_AIM OF THE EXERCISE:_
Give every one of the rows below as a Markdown table with two columns, Number and Line. Put each line in its own table row, numbered in order, and leave out blank lines.

_RECORDS TO USE:_
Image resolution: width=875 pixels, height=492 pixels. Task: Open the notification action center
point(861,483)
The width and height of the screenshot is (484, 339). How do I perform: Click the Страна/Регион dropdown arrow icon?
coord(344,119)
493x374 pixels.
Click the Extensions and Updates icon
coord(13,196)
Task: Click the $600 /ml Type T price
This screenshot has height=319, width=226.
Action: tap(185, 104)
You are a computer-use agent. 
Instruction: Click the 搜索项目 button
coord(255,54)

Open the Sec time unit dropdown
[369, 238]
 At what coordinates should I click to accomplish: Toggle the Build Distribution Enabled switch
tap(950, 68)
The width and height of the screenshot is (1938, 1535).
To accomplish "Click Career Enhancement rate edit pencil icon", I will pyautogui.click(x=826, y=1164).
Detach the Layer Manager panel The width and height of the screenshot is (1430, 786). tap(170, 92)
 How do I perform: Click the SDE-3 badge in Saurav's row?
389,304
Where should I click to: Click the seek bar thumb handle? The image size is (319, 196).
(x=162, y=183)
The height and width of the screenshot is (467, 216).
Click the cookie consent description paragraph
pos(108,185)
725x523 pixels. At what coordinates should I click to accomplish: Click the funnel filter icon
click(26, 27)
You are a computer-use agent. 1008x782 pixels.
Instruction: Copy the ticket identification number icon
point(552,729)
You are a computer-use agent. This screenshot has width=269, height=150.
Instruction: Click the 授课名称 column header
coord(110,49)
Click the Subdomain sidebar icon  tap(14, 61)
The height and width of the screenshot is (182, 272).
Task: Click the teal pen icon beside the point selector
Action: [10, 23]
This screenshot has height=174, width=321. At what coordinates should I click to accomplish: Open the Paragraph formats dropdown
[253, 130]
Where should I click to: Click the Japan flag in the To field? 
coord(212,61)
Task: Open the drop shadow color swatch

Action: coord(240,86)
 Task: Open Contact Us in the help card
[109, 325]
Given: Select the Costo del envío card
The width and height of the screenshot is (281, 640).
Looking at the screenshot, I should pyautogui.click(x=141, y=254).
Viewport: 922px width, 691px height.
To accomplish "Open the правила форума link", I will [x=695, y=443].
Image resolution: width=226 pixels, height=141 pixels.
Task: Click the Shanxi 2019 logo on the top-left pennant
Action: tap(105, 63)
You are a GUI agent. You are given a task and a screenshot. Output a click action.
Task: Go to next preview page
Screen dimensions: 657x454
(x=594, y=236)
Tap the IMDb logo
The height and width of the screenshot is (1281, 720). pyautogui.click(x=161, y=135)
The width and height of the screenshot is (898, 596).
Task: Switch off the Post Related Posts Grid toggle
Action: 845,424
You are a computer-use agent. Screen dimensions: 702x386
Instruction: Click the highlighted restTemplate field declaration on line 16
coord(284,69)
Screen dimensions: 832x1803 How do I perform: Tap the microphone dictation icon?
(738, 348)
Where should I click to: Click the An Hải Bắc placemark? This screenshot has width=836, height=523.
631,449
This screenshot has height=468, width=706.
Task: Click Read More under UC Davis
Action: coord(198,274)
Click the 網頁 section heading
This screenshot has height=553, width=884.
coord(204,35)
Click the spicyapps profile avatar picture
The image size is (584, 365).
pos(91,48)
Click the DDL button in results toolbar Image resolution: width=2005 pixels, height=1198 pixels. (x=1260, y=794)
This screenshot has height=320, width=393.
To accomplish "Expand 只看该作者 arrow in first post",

_COMPLETE OUTPUT:_
| Number | Line |
|---|---|
| 1 | Image resolution: width=875 pixels, height=492 pixels. Task: Open the notification action center |
| 2 | point(861,483) |
| 3 | The width and height of the screenshot is (484, 339). How do I perform: Click the Страна/Регион dropdown arrow icon? |
| 4 | coord(344,119) |
| 5 | 493x374 pixels. |
| 6 | Click the Extensions and Updates icon |
| 7 | coord(13,196) |
| 8 | Task: Click the $600 /ml Type T price |
| 9 | This screenshot has height=319, width=226. |
| 10 | Action: tap(185, 104) |
| 11 | You are a computer-use agent.  |
| 12 | Instruction: Click the 搜索项目 button |
| 13 | coord(255,54) |
| 14 | Open the Sec time unit dropdown |
| 15 | [369, 238] |
| 16 |  At what coordinates should I click to accomplish: Toggle the Build Distribution Enabled switch |
| 17 | tap(950, 68) |
| 18 | The width and height of the screenshot is (1938, 1535). |
| 19 | To accomplish "Click Career Enhancement rate edit pencil icon", I will pyautogui.click(x=826, y=1164). |
| 20 | Detach the Layer Manager panel The width and height of the screenshot is (1430, 786). tap(170, 92) |
| 21 |  How do I perform: Click the SDE-3 badge in Saurav's row? |
| 22 | 389,304 |
| 23 | Where should I click to: Click the seek bar thumb handle? The image size is (319, 196). |
| 24 | (x=162, y=183) |
| 25 | The height and width of the screenshot is (467, 216). |
| 26 | Click the cookie consent description paragraph |
| 27 | pos(108,185) |
| 28 | 725x523 pixels. At what coordinates should I click to accomplish: Click the funnel filter icon |
| 29 | click(26, 27) |
| 30 | You are a computer-use agent. 1008x782 pixels. |
| 31 | Instruction: Copy the ticket identification number icon |
| 32 | point(552,729) |
| 33 | You are a computer-use agent. This screenshot has width=269, height=150. |
| 34 | Instruction: Click the 授课名称 column header |
| 35 | coord(110,49) |
| 36 | Click the Subdomain sidebar icon  tap(14, 61) |
| 37 | The height and width of the screenshot is (182, 272). |
| 38 | Task: Click the teal pen icon beside the point selector |
| 39 | Action: [10, 23] |
| 40 | This screenshot has height=174, width=321. At what coordinates should I click to accomplish: Open the Paragraph formats dropdown |
| 41 | [253, 130] |
| 42 | Where should I click to: Click the Japan flag in the To field?  |
| 43 | coord(212,61) |
| 44 | Task: Open the drop shadow color swatch |
| 45 | Action: coord(240,86) |
| 46 |  Task: Open Contact Us in the help card |
| 47 | [109, 325] |
| 48 | Given: Select the Costo del envío card |
| 49 | The width and height of the screenshot is (281, 640). |
| 50 | Looking at the screenshot, I should pyautogui.click(x=141, y=254). |
| 51 | Viewport: 922px width, 691px height. |
| 52 | To accomplish "Open the правила форума link", I will [x=695, y=443]. |
| 53 | Image resolution: width=226 pixels, height=141 pixels. |
| 54 | Task: Click the Shanxi 2019 logo on the top-left pennant |
| 55 | Action: tap(105, 63) |
| 56 | You are a GUI agent. You are given a task and a screenshot. Output a click action. |
| 57 | Task: Go to next preview page |
| 58 | Screen dimensions: 657x454 |
| 59 | (x=594, y=236) |
| 60 | Tap the IMDb logo |
| 61 | The height and width of the screenshot is (1281, 720). pyautogui.click(x=161, y=135) |
| 62 | The width and height of the screenshot is (898, 596). |
| 63 | Task: Switch off the Post Related Posts Grid toggle |
| 64 | Action: 845,424 |
| 65 | You are a computer-use agent. Screen dimensions: 702x386 |
| 66 | Instruction: Click the highlighted restTemplate field declaration on line 16 |
| 67 | coord(284,69) |
| 68 | Screen dimensions: 832x1803 How do I perform: Tap the microphone dictation icon? |
| 69 | (738, 348) |
| 70 | Where should I click to: Click the An Hải Bắc placemark? This screenshot has width=836, height=523. |
| 71 | 631,449 |
| 72 | This screenshot has height=468, width=706. |
| 73 | Task: Click Read More under UC Davis |
| 74 | Action: coord(198,274) |
| 75 | Click the 網頁 section heading |
| 76 | This screenshot has height=553, width=884. |
| 77 | coord(204,35) |
| 78 | Click the spicyapps profile avatar picture |
| 79 | The image size is (584, 365). |
| 80 | pos(91,48) |
| 81 | Click the DDL button in results toolbar Image resolution: width=2005 pixels, height=1198 pixels. (x=1260, y=794) |
| 82 | This screenshot has height=320, width=393. |
| 83 | To accomplish "Expand 只看该作者 arrow in first post", |